The NCUA recognizes that, during challenging economic times or when a borrower encounters temporary repayment challenges, credit unions will need to work constructively with member-borrowers to implement prudent member business loan workouts that are in the best interest of both the credit union and the member-borrower.

Loan workouts can take many forms, including a renewal or extension of loan terms, extension of additional credit, or a restructuring (with or without concessions).
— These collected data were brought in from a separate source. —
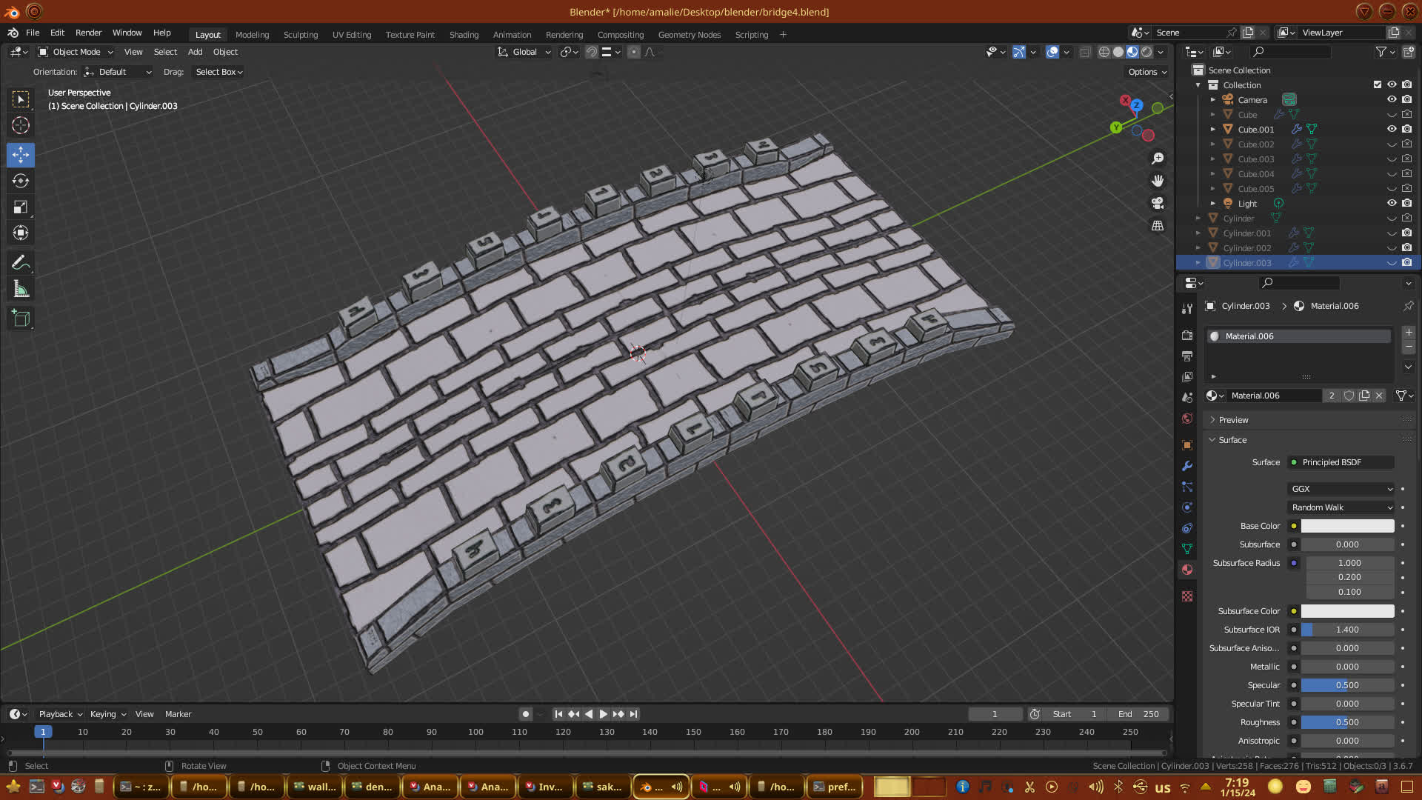Switch to rendered viewport shading

pyautogui.click(x=1146, y=52)
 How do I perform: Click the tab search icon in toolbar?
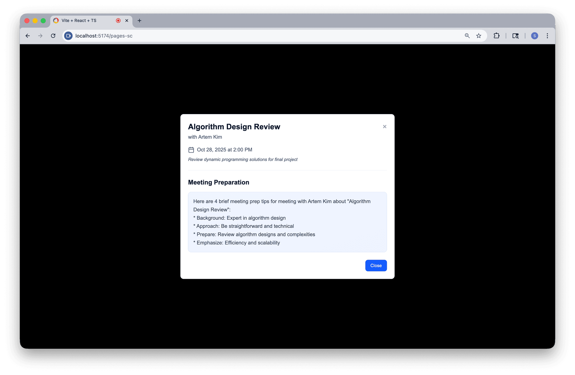tap(515, 36)
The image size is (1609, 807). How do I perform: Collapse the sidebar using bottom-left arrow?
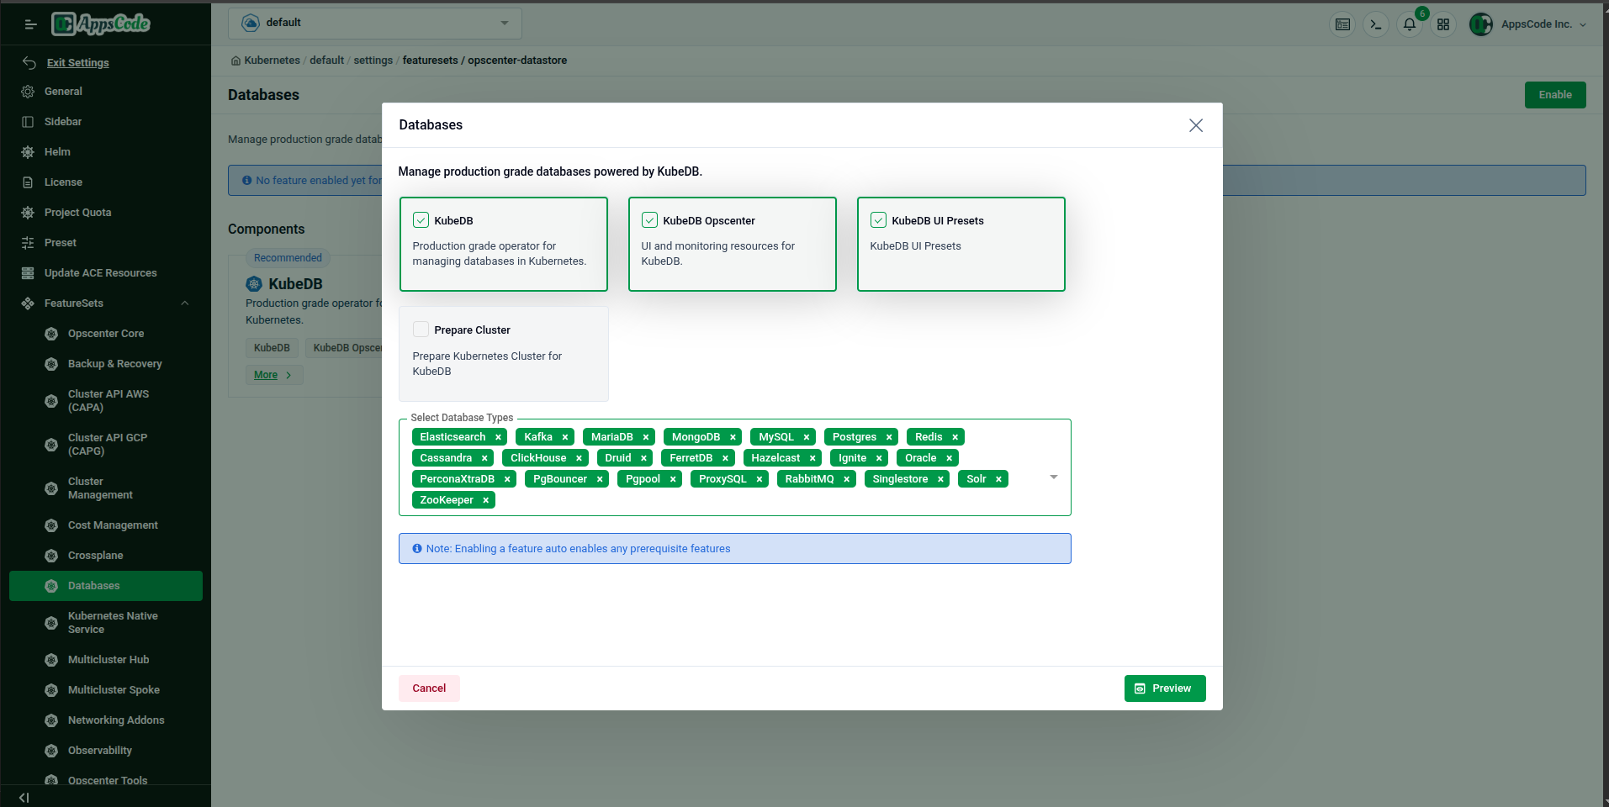pos(23,797)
A renewal or restructuring should improve a credit union’s prospects for repayment of principal and interest and be consistent with sound banking, supervisory, and accounting practices.

In October 2009, the FFIEC released a policy statement supporting prudent CRE loan workouts.1 The policy statement provides beneficial guidance for examiners and for credit unions that are working with member business loan borrowers who are experiencing diminished operating cash flows, depreciated collateral values, or prolonged delays in selling or renting commercial properties. The NCUA subsequently issued the interagency guidance in a letter to credit unions in June 2010.
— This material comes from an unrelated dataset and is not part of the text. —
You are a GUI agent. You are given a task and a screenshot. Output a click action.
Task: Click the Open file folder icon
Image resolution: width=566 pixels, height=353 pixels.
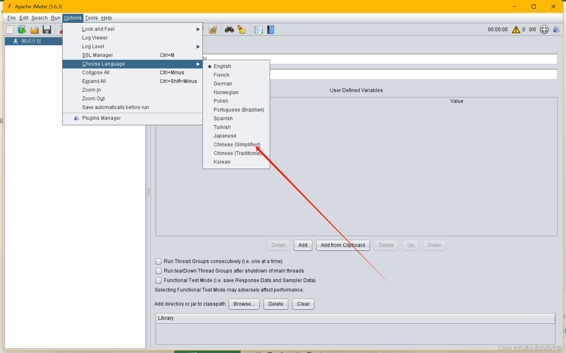34,30
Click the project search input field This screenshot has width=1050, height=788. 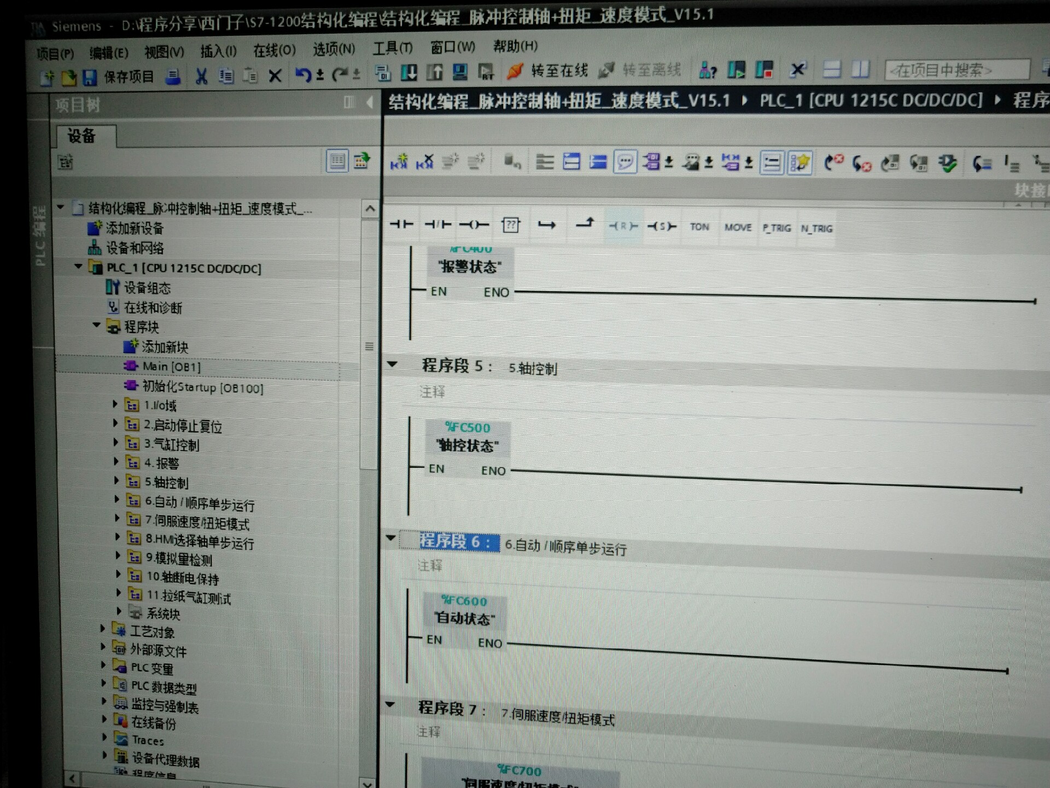coord(956,70)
NCUA’s Letter to Credit Unions 10-CU-07 set forth the agency’s position and expectations regarding credit unions’ risk management practices for member business loan workout programs and individual member business loan workout arrangements. While the guidance is specific to commercial real estate loans, the principles set forth and examples provided are generally applicable for most loan workout processes.

Specifically, Letter to Credit Unions 10-CU-07 holds that:

  • Risk management practices for renewing and restructuring member business loans should be appropriate for the complexity and nature of the lending activity and consistent with safe and sound lending practices and regulatory requirements;
  • Prudent loan workout arrangements should improve the prospects for repayment of principal and interest, and should be supported by a comprehensive analysis of the member-borrower’s willingness and ability to repay the loan, an evaluation of support provided by guarantors, and a current assessment of the value of the underlying collateral;
  • Workout arrangements should be reported in accordance with Call Report instructions;
  • Loan loss estimates should comply with GAAP

The policy statement includes examples of CRE loan workouts. The examples, provided for illustrative purposes only, reflect examiners’ analytical processes for evaluating accounting and reporting treatment for restructured loans. The policy statement also includes sources of relevant supervisory and accounting guidance.